On se dit qu'on va se battre, que cette situation est insupportable, qu'ils verront ce qu'ils verront ! On se dit qu'ils ont tort de nous prendre pour des moins que rien, de se croire les plus forts ! Et puis non, rien, je m'en fous. Donne-leur ce qu'ils veulent, c'est leur probléme pas le mien...
Je pense à cette homme, Dupuche, parti plein d'assurance pour veiller aux intérêts d'une Société d'Exploitation Miniére à Panama. De la jungle qui longe le canal, il n'aura pas vu grand chose d'autre que ce qui borde la voie ferrée, de Colón à Panama, quand, au bout du rouleau, il aura vu l'évidence de l'immensité de sa solitude dans une jungle beaucoup plus grande, beaucoup plus féroce, la jungle des capitalistes, de la cupidité et de l'étroitesse d'esprit.

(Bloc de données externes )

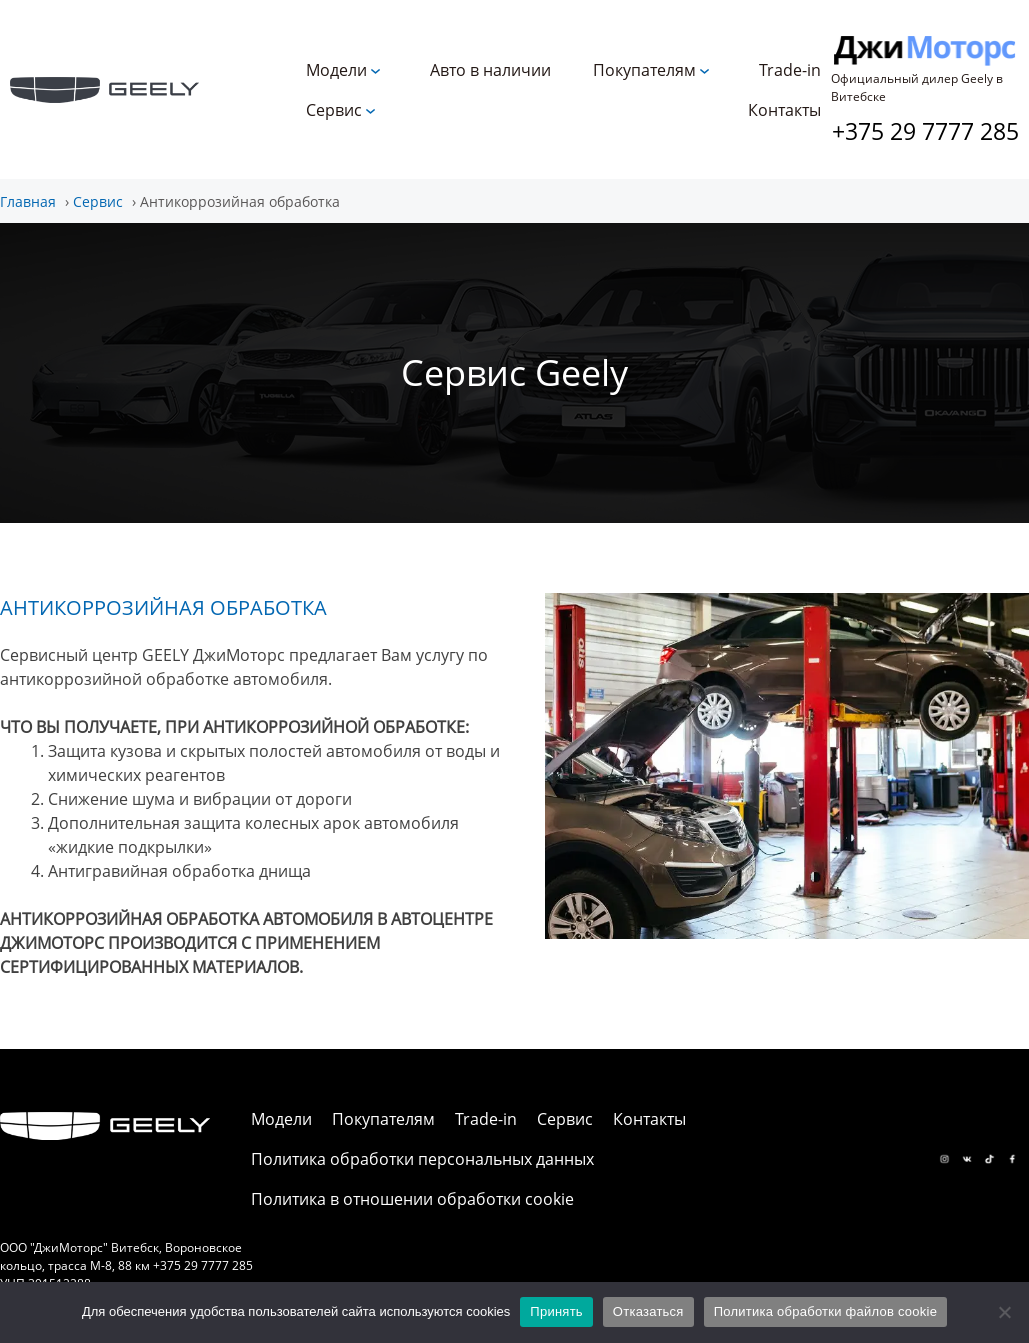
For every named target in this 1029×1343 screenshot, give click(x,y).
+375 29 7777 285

Quand il a enfin perçu qu'il n'y a qu'une vie vraie, celle de l'en-dedans. Les yeux de l'intérieur sont faits d'eau et de poudre, mais pas celle qui éclate, sinon par éclairs, quand le rayon d'un phare balaie l'immensité déserte - bleue de nuit - d'une Mer Intérieure. Il y aurait peut-être le petit feu que font des êtres noirs comme la nuit, devant des huttes, quand ils ont pêché un poisson que leur aurait laissé les grands prédateurs de New York, Séoul ou Hong Kong. Mais ce n'est pas ça non plus. En fait ce n'est rien (inspire, il faudra bien que tu respires, jusqu'à ton dernier souffle), tout est égal, Ivan Illitch ne sait pas ce qui l'attend, sa peine sera juste différente de la mienne, mais pas inégale ni injuste, égale, comme chez les animaux de la jungle, en tout cas ceux qui ne savent pas vivre dans l'en-dedans.

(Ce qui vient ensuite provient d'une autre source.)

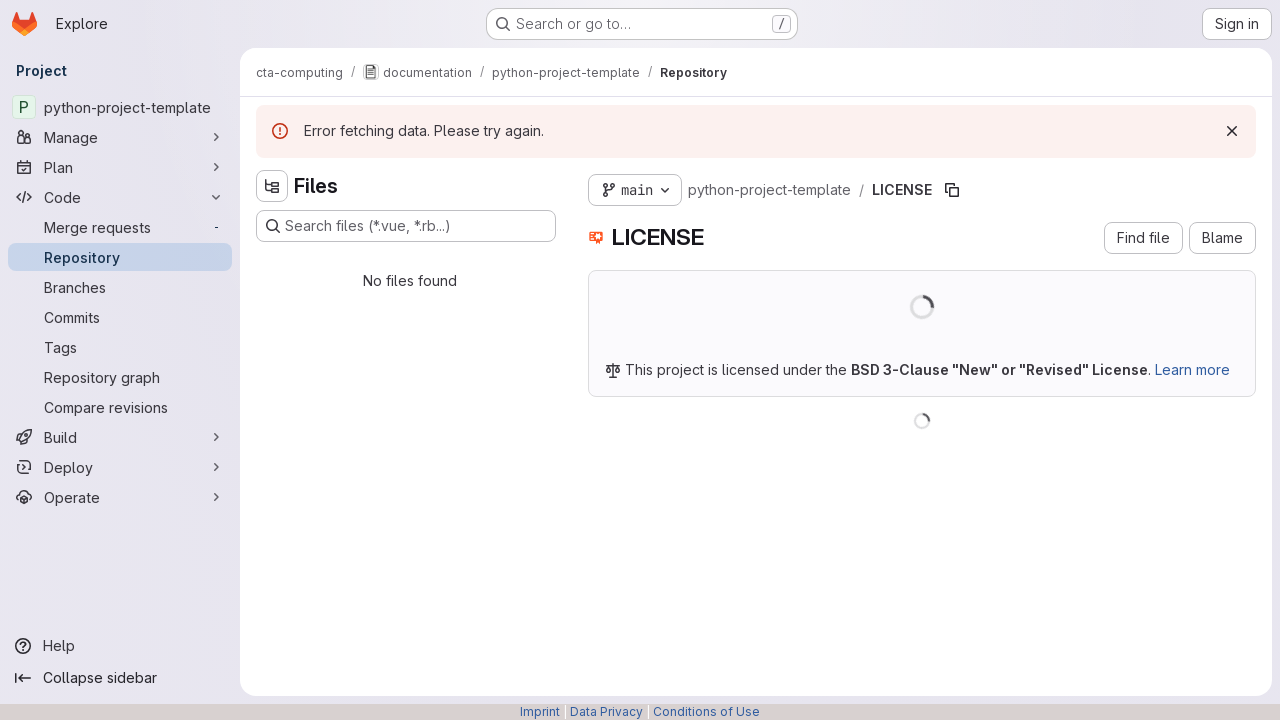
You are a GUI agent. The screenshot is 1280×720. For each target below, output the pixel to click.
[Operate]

Dupuche, lui, c'est la chicha qui aurait détruit sa contenance, son apparence sociale de blanc bien élevé, propre, digne, fier. Aurait ; quiconque aurait compris sa vie de l'en-dedans aura compris qu'il n'en est rien : c'est l'apparence sociale, la propreté extérieure, l'élevage qui ont été détruits quand il est parvenu à la vie de l'en-dedans, quand il a rejoint, péniblement, sa vie vraie.Qu'importe la chicha, le mezcal, la mescaline ou le colombien rouge, ça pourrait tout aussi bien être la méditation devant ces huttes, entre ces huttes et l'océan, devant, où passent ces énormes masses d'acier que ceux qui n'ont pas encore plongé nomment paquebots (ce sont de fiers touristes : ils s'amusent), tankers, supertankers, bateaux-usines ; ce ne sont que des machines, leurs rouages n'ont rien à voir avec ta vie de l'en-dedans, ta vie de vivant, ta vie de mortel vivant dans la vie de ... Tiens ! du poisson que tu viens de pécher ! Mais ça, tu es parti beaucoup trop tard pour le voir, cet instant éternel que vivent des millions d'êtres - qui ne valent pas plus que toi, qui ne valent pas moins que toi - ce moment qui fait que tu vas pouvoir continuer à vivre ta vie de l'en-dedans, ou que ce qui t'a fait va permettre à d'autres de vivre. Ailleurs.
Quartier négre, 1934 Georges Simenon.
Je l'ai trouvé chez un bouquiniste de La Charité sur Loire, un soir de novembre humide et froid, quand la Loire, immense, majestueuse, passait sous le quai où je l'ai trouvé. C'est peu dire qu'ielles m'ont touchés, la Loire, le ciel de novembre et Georges Simenon, que je découvre. Et ce Quartier négre est une vraie découverte : "on" (et on sait qui est on) m'avait dit que c'était un raciste, sexiste. Je découvre - il se dévoile - un homme. Dupuche.